Cast iron is a good bet for most piston and ring combinations. As for steel, aircraft cylinders are nitrided for wear and chrome rings work against that material. Regular steels are not so good for cylinders.

If your cylinder is rigid enough on its own you can have it plated with Nickle-Silicon carbide and diamond honed. (U.S. Chrome in Fond du Lac, WI) Ask about preferred ring face treatments.
 
"EDITED to add: this is 100% custom design, not a catalogue item (unfortunately)."

with the dimensions provided ( ID, OD, length)it sure looks to me like there are commercial sleeves that could be used directly, or be a good starting point for modification.

Another option night be Dura-bar gray iron or ductile . Short lengths of mighty similar sounding material are available from McMaster Carr.
The sizes and materials available as Dura Tube are not very obvious on their website.

There might be some grade of commercially available pipe worth looking at.
 
For about 12 seasons I used steel sleeves in the aluminum V8 block of my blown alcohol minipuller (370 c.i., 900 HP).

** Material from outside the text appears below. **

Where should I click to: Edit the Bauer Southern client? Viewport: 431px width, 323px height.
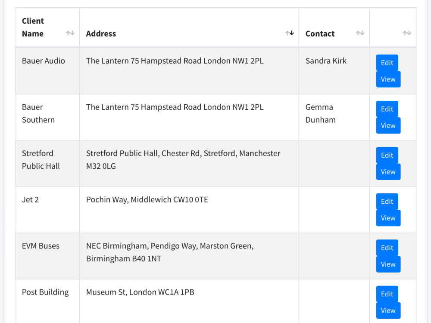(387, 109)
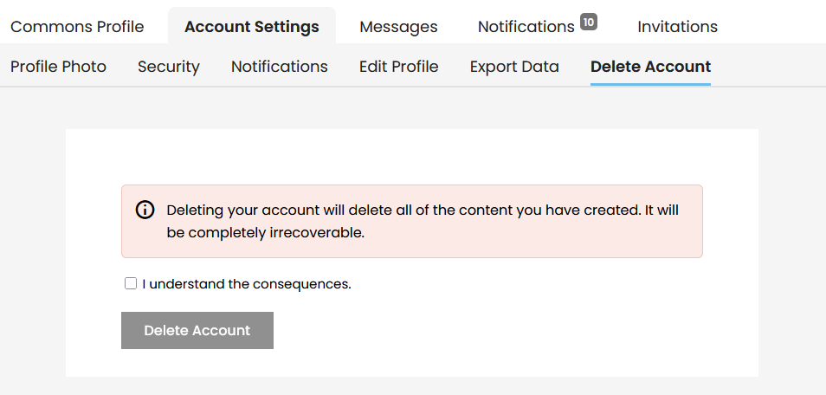Check the 'I understand the consequences' checkbox
This screenshot has width=826, height=395.
131,283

Machined from seamless DOM tubing, but I don't recall the alloy. There wasn't anything unusual about the ring sets- I merely told the ring manufacturer about the steel sleeves.
 
Mark Getrow said:
Steel is probably out of the question due to cost and lack of desired longevity.
This is custom application, no OEM replacements available that I could think of.

As much as I wish for an off the shelf item, this is 100% custom design...

The OEM sleeve material for this application is gray iron and I'd like to stick with that, just trying to figure out the correct Grade.

If you care about cost, which you do according to your statement about steel being too expensive, than your most cost effective option BY FAR is to find an existing sleeve with the correct bore and OD, which you would design your block to accept. A sleeve being steel vs. cast iron is not a significant driver of cost; a sleeve being custom made from bar or rotary cast, then heat treated, machined, and honed is a HUGE cost driver. In other words, a custom cast iron sleeve is going to cost you way, way more than an existing steel sleeve that you can buy off the shelf.

You also say that whatever you're doing is '100% custom' but also that there's an OEM sleeve for whatever application you're working on. So which is it?
 
from OP's Member profile - "My last login was on Wednesday, November 17, 2021"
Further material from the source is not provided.